Records for locating described items
※ ※ ※

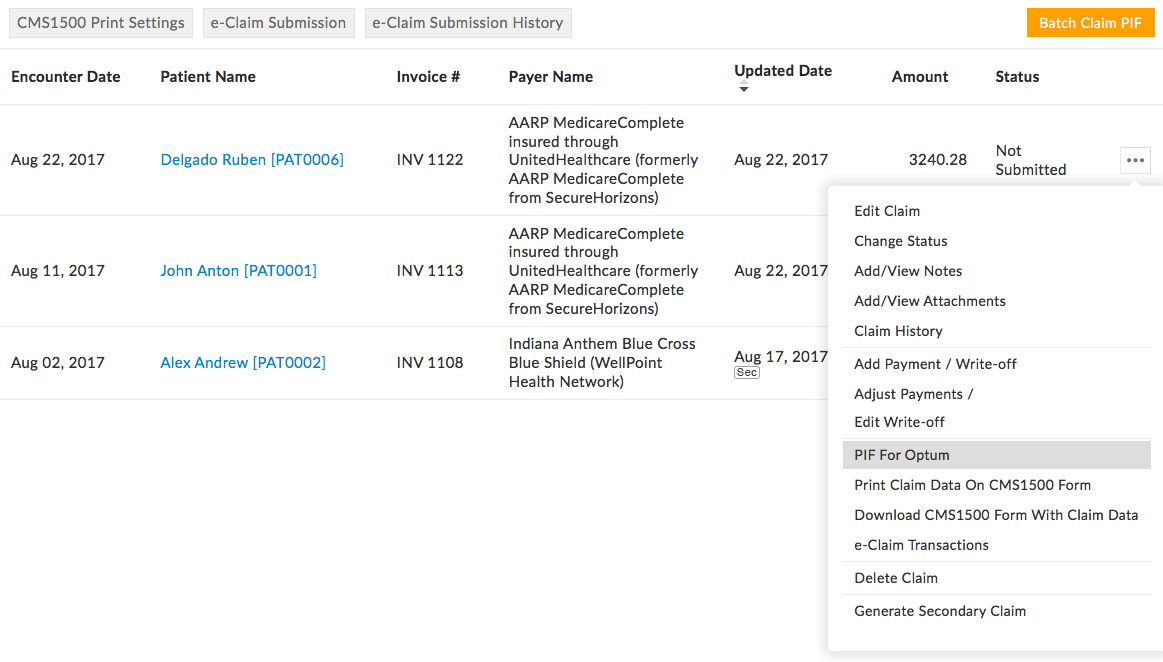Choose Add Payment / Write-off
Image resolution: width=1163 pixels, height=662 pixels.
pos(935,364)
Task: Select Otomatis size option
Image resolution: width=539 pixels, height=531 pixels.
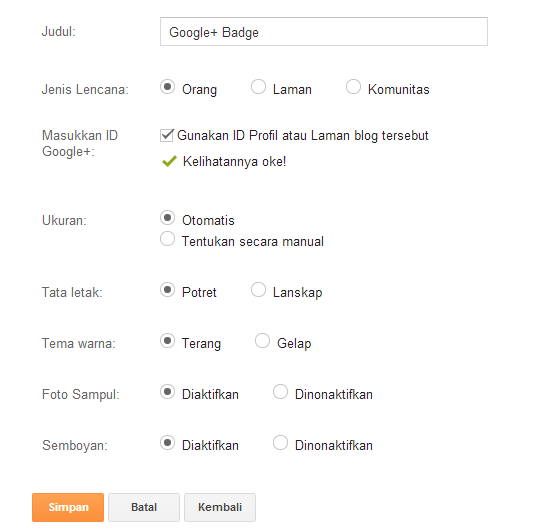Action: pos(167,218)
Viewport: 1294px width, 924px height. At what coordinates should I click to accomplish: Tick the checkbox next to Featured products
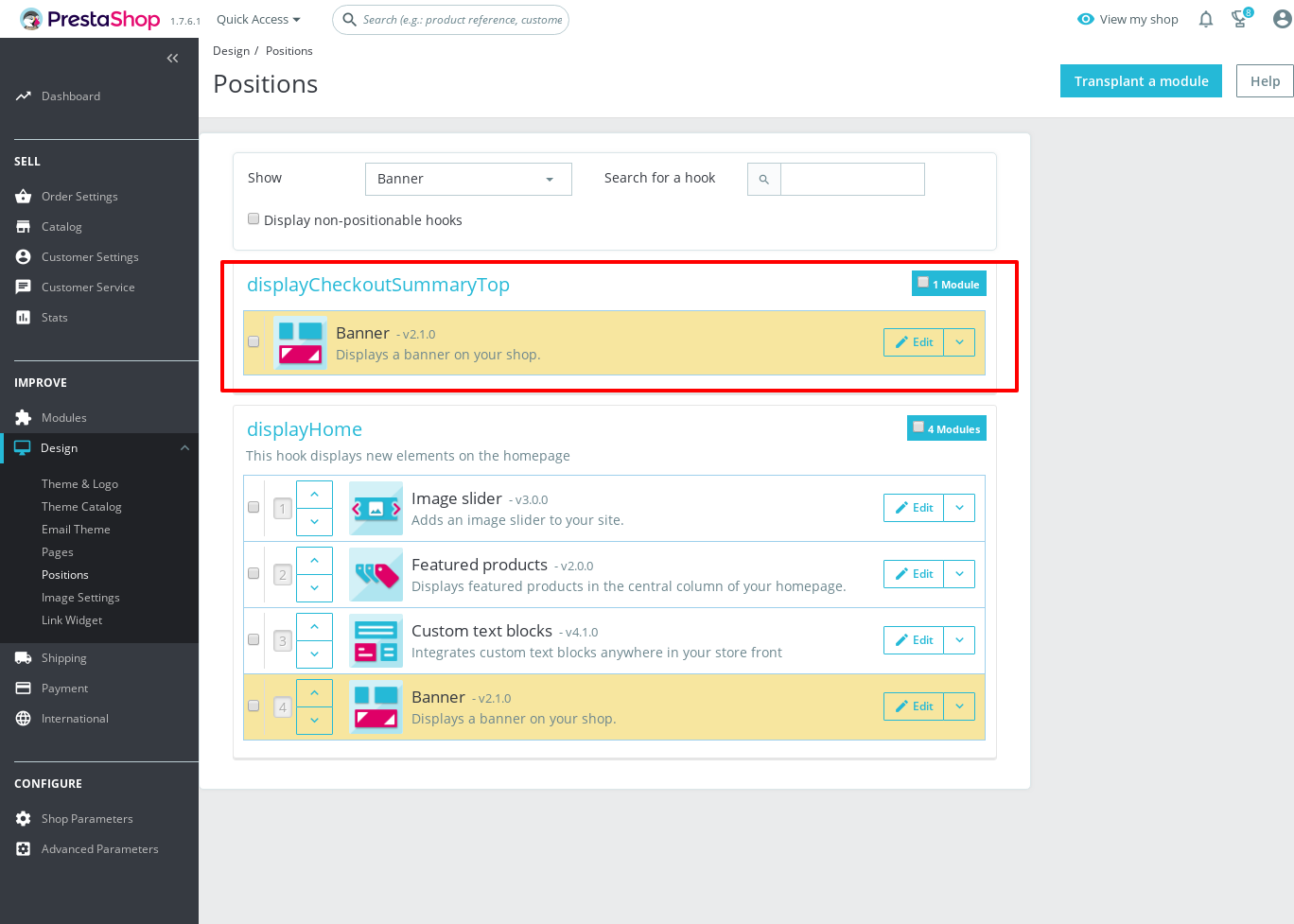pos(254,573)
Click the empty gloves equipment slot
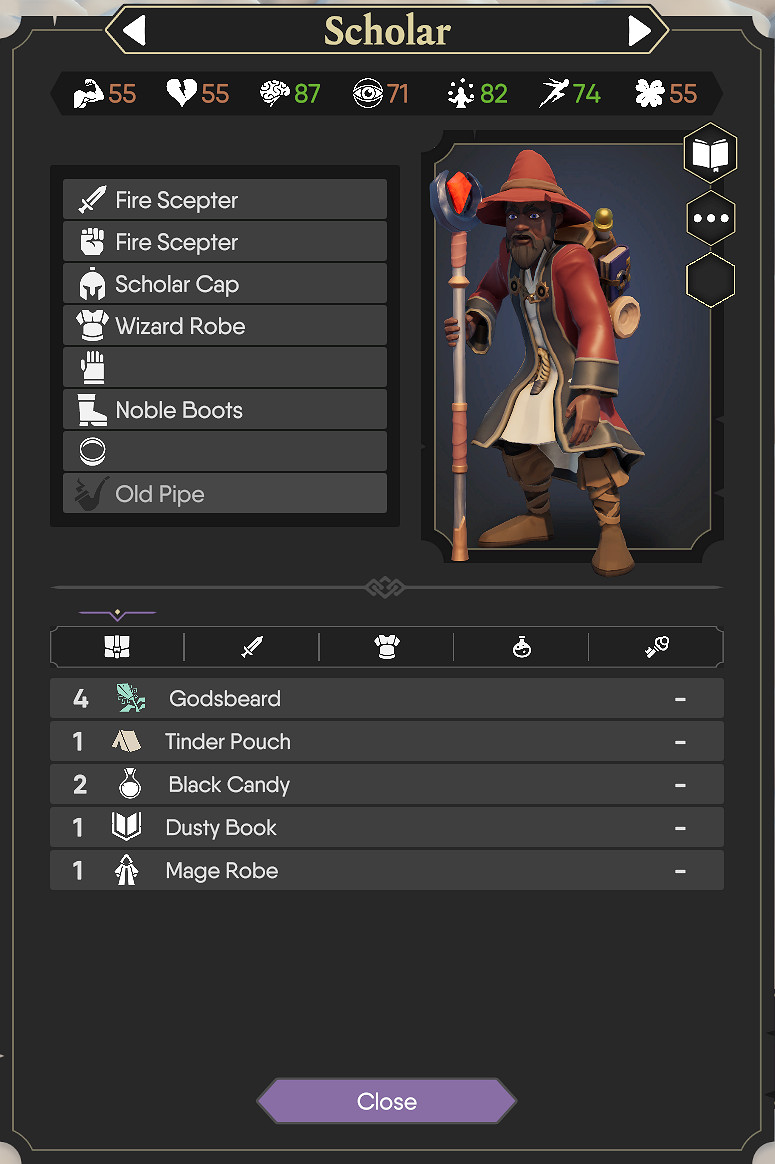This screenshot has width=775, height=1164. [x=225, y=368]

※ ※ ※

What this task involves.
Edit the records above by replacing "checkbox" with "check box" and leaving every other part unchanged. Omit the pictures from your answer.

Exercise output.
Choose Add Payment / Write-off
Image resolution: width=1163 pixels, height=662 pixels.
pos(935,364)
Task: Select Otomatis size option
Image resolution: width=539 pixels, height=531 pixels.
Action: pos(167,218)
Viewport: 1294px width, 924px height. At what coordinates should I click to accomplish: Tick the check box next to Featured products
pos(254,573)
Click the empty gloves equipment slot
This screenshot has width=775, height=1164. [x=225, y=368]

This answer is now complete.